──────── 本文 ────────
佐藤琢朗@TOSS熊本です。 栃木の仲山先生が以前MLで発言されていたことに「東郷ビール」のことがありました。 >「東郷ビール」または「トーゴービール」なんてありません。 >フィンランドの「東郷元帥の肖像画のラベルのビール」は >第2次世界大戦後の生まれで,フィンランドの独立とは無縁です。」 >と述べています。 http://www.d7.dion.ne.jp/~jussih/index.htm 上のHPでも確認しました。 しかし、 http://www2s.biglobe.ne.jp/~nippon/jogbd_h9/jog007.htm のHPには、次の言葉があります。 >・フィンランド大統領パーシキピ > 私の学生時代、日本がロシアの艦隊を攻撃したという最初の > ニュースが到着した時、友人が私の部屋に飛ぴ込んできた。彼 > はすばらしいニュースを持ってきたのだ。彼は身ぶり手ぶりを > もってロシア艦隊がどのように攻撃されたかを熱狂的に話して > 聞かせた。フィンランド国民は満足し、また胸をときめかして、 > 戦のなりゆきを追い、そして多くのことを期待した。[6] たとえ「東郷ビール」が日露戦争後すぐにつくられたのではないにせよ フィンランド国民が満足したことは、本当なのでしょうか? また、同じHPにある。 >・トルコ > 昭和四十四年に、山口康助氏(現・帝京大学教授)がトルコの > 古都ブルサに泊った時、ある古老が片言の日本語を混えて、 > 「ジャポン! ニチロ、アラガート(日本の人たちよ! 日露戦 > 争に勝ってくれて有難う)」と、呼びかけてきました。続いて > 古老は、日本が日露戦争に勝った時、トルコ人は狂喜して、息 > 子や孫に「トーゴー」「ノギ」の名前をつけ、イスタンブール > の街には、「東郷通り」「乃木通り」ができた事など、語った > そうであります。[7] のようにトルコには、「東郷通り」「乃木通り」があるのでしょうか? どうなのでしょうか?
──────── 保存記録 ────────
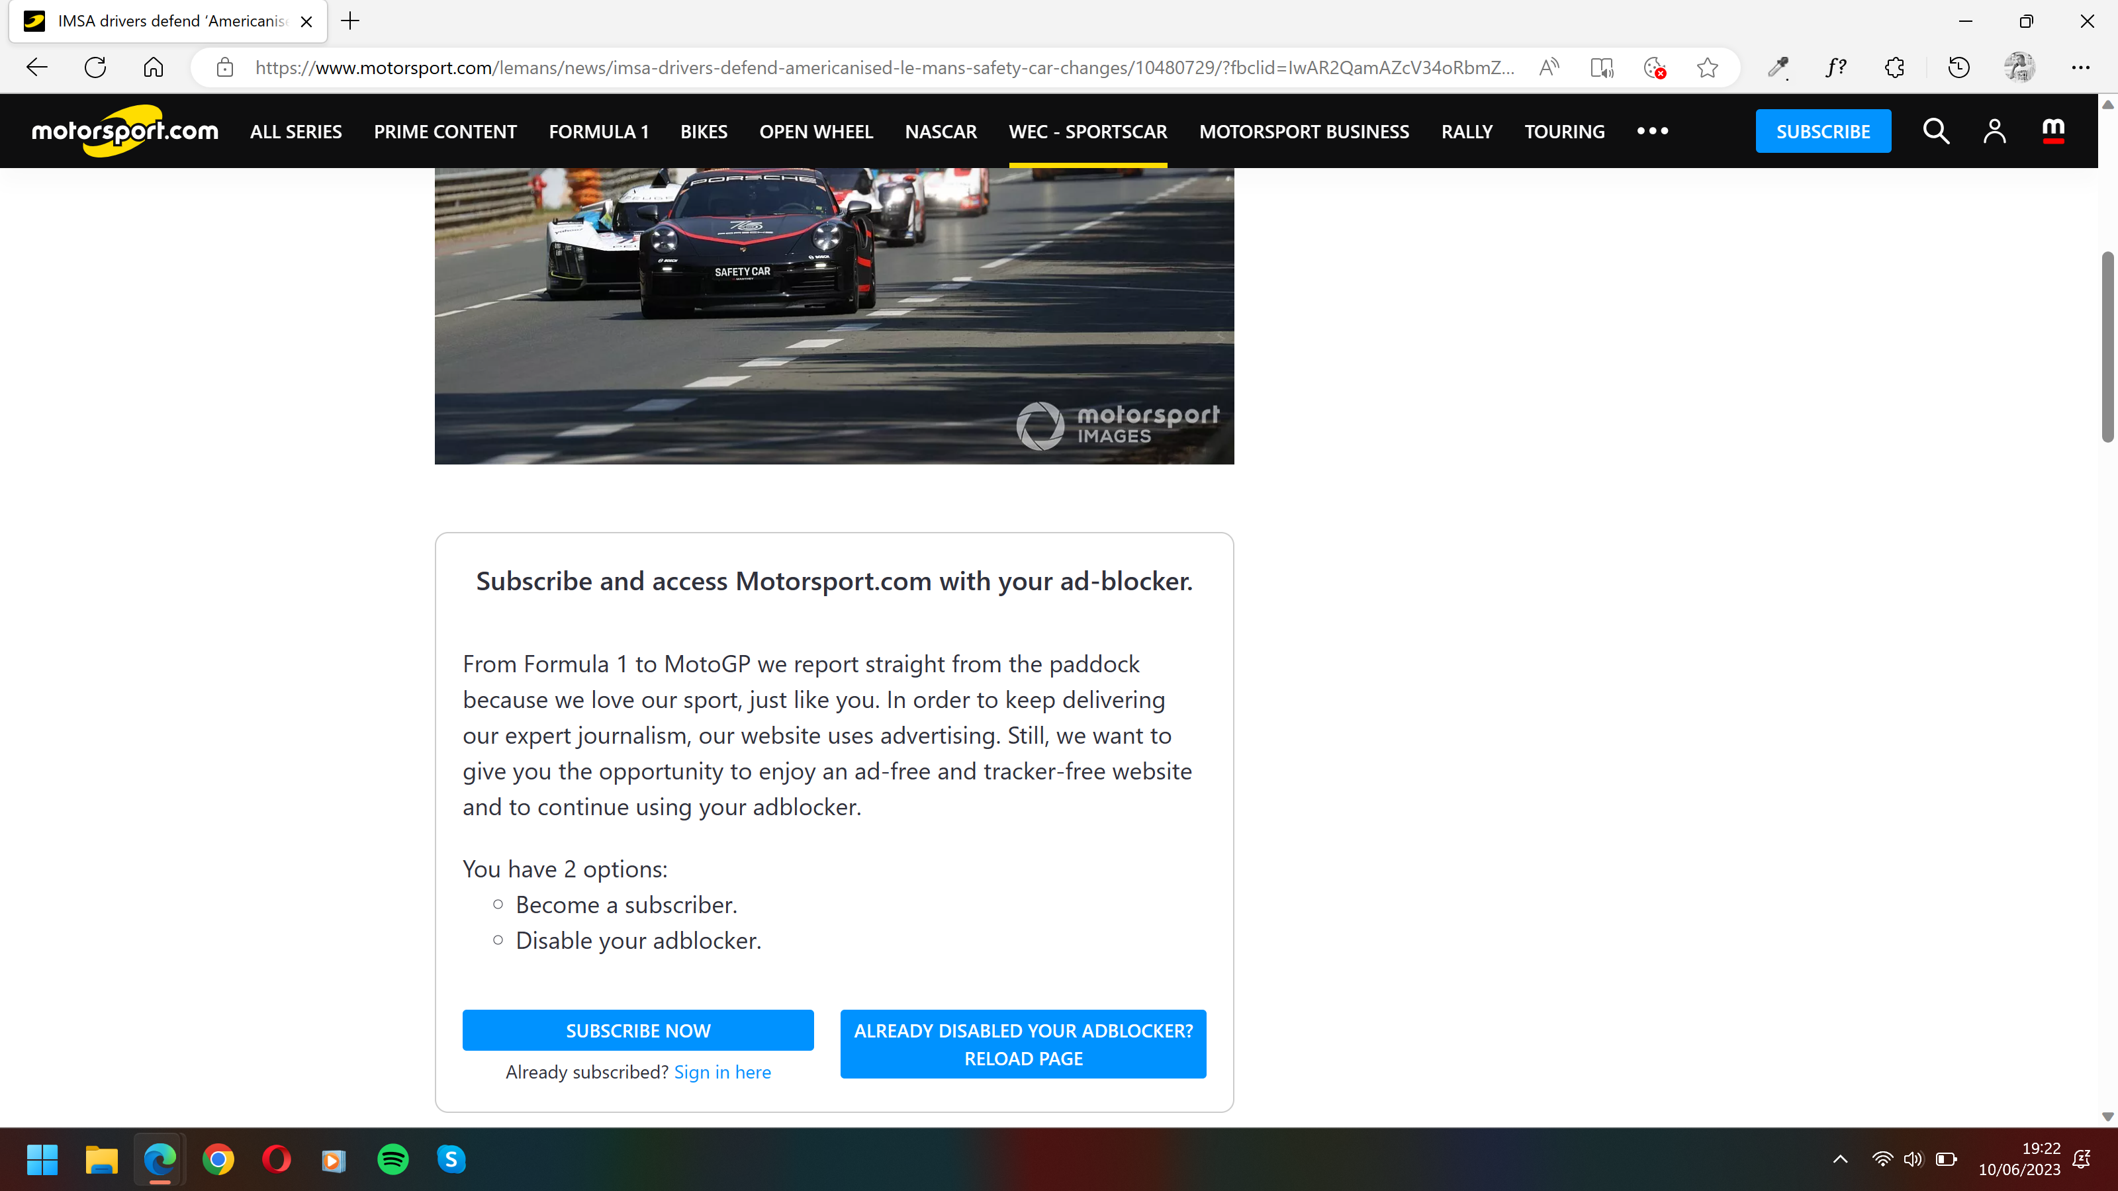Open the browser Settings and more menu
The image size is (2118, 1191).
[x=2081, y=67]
────────
──────── 保存記録 ────────
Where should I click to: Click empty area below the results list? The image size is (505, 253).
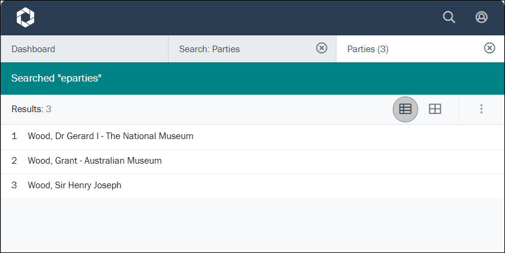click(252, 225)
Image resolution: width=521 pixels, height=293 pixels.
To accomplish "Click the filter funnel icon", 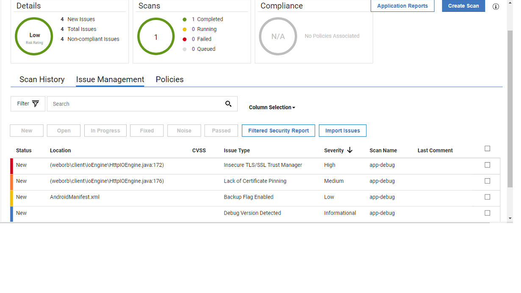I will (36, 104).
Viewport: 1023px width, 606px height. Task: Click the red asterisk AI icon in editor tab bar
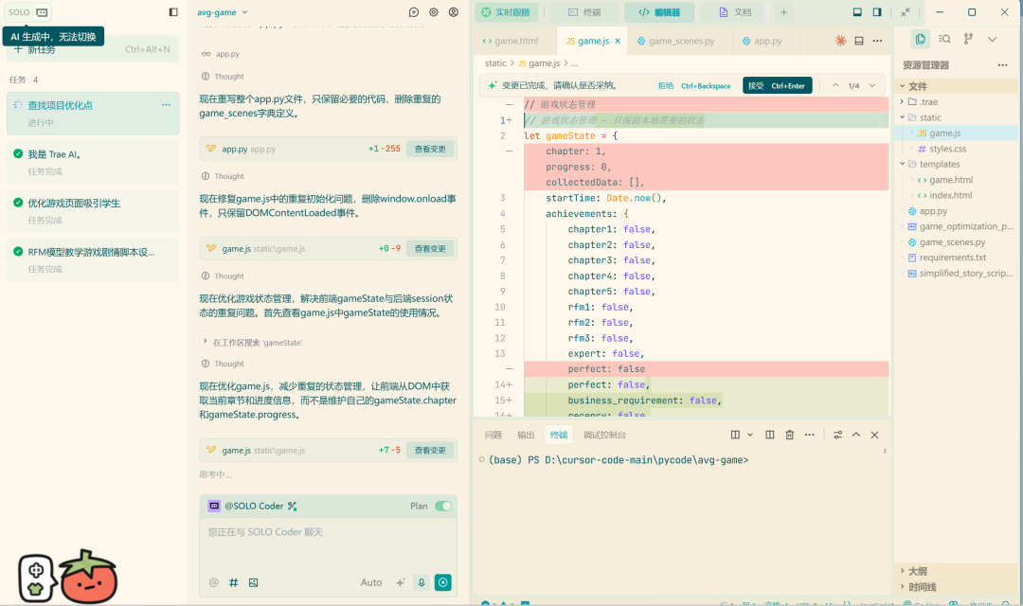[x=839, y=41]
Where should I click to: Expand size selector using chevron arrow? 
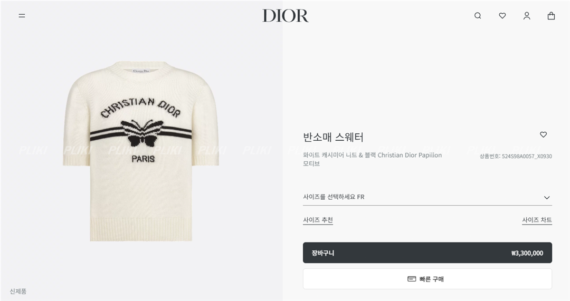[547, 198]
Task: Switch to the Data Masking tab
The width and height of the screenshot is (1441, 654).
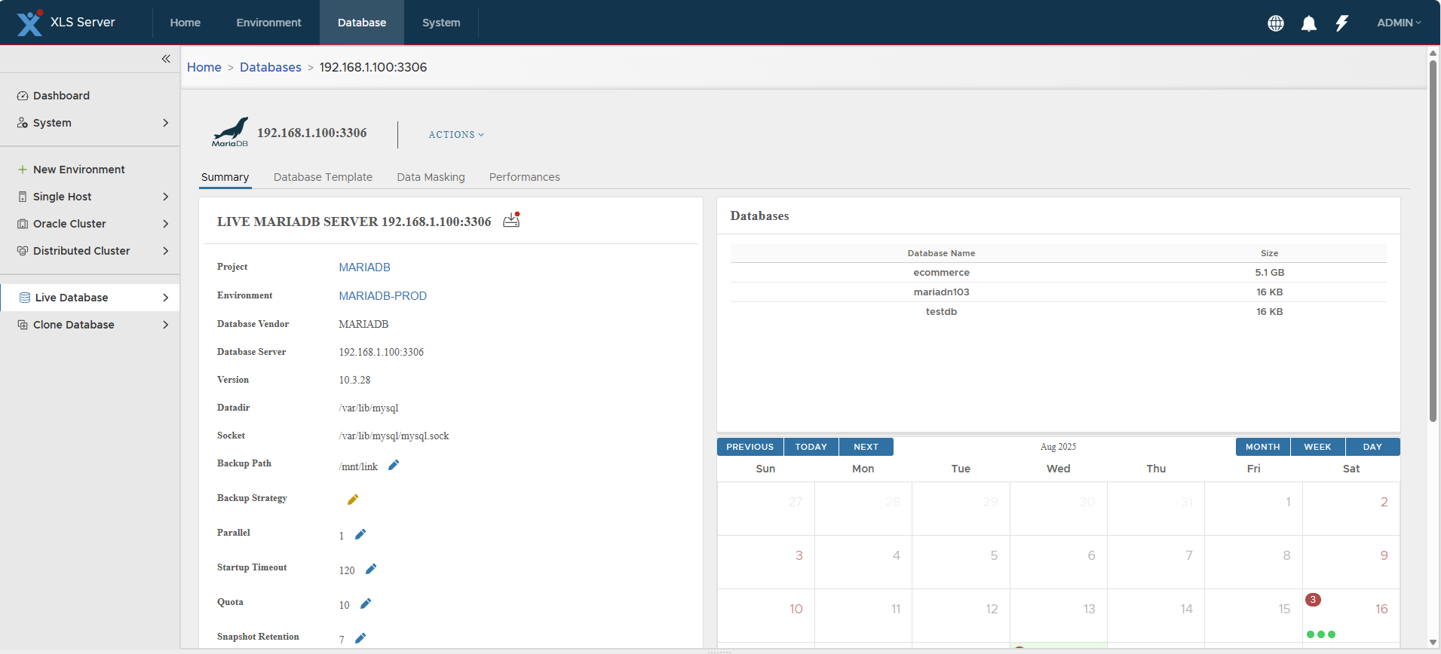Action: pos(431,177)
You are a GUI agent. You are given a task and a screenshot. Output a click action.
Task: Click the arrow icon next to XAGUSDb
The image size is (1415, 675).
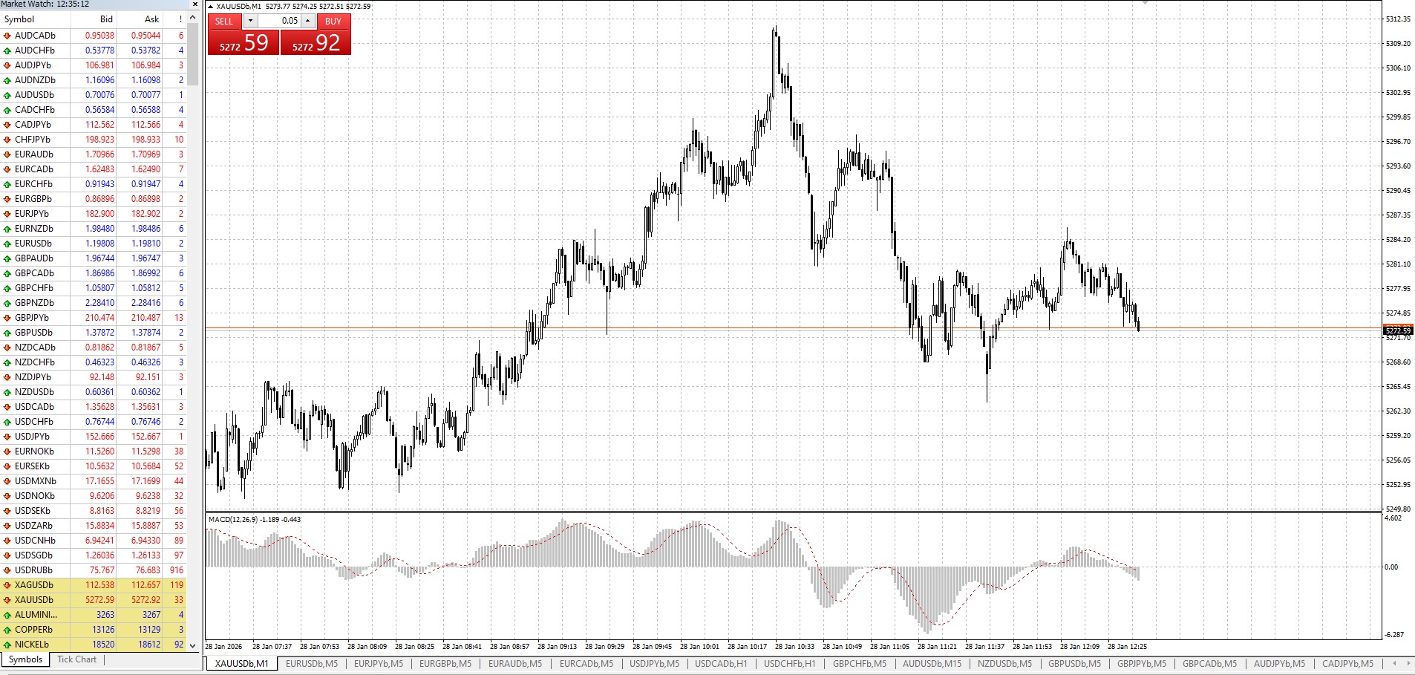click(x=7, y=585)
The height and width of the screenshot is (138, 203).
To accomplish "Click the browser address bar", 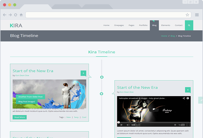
────────
──────── 保存記録 ────────
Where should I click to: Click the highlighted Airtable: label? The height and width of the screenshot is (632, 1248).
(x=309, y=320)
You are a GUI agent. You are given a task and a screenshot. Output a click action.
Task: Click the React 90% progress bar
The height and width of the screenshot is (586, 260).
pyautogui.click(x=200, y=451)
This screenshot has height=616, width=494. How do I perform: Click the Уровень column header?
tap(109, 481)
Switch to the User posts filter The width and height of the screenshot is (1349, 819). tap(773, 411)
────────
> [取り組む課題]
[A] 東郷ビールをめぐる文章について、次の問いにそれぞれ一行で答えてください。
(i) 仲山先生はどこの先生とされていますか。
(ii) パーシキピはどのような肩書きで紹介されていますか。
(iii) 山口康助氏がトルコの古都ブルサに泊まったのは何年ですか。
[B] 東郷ビールをめぐる文章で、仲山先生が東郷元帥の肖像画のラベルのビールをフィンランドの独立と無縁だとする理由を、一〜三文で説明してください。
[C] 東郷ビールをめぐる文章を、最後の一文の後から書き継いでください。
記録の各行は、ここでは使う必要がありません。

> [解答一覧]
[A]
(i) 栃木
(ii) フィンランド大統領
(iii) 昭和四十四年

[B] そのビールが第2次世界大戦後に生まれたものだからです。

[C]
これに石井研也氏が次のように書いた。6月6日。

TOSSアンバランスの石井です。

実は、自分は東郷ビールについて授業化しました。
テーマは、日本人の気概でした。
先日、フィンランド大使館一等書記官の方から、メールをいただきました。
とても丁寧な長文のメールでした

事実としては、次の2点。
1、東郷ビールとフィンランドの独立とは関係がないということでした。
2、日露戦争では、フィンランド人は本筋においてロシアに対して忠誠を尽くし、1904-05年の日露戦争では、職業兵士ならびに志願兵が日本軍と戦ったとのことです。
つまり、フィンランド人は、ロシア側として参戦している人がいるということです。

マッティ・クリンゲ博士の別の著書で日本語訳のある「フィンランド小史」に
詳しく書いてあるとのことです。私も本を購入しようと思います。

>たとえ「東郷ビール」が日露戦争後すぐにつくられたのではないにせよ
>フィンランド国民が満足したことは、本当なのでしょうか?

自分は、この件に関しても、事実とは言い切ることはできないと考えています。
今のところ、東郷ビールを使った授業については、
慎重にしていかないとと考えています。
自分も社会科ネットワーク誌でも、東郷ビールを活用した授業についての論文を
掲載させていただきました。ご配慮をお願いします。
申し訳ございません。

また、安達氏は同じ日に次のようにメールをした。

私の知っている範囲で情報を提供します。まず、日本海海戦で日本が勝ったことで東郷の名は世界的に有名になった。これは真実です。
しかし、トーゴービールが日露戦争の勝利を記念して作られたわけではありません。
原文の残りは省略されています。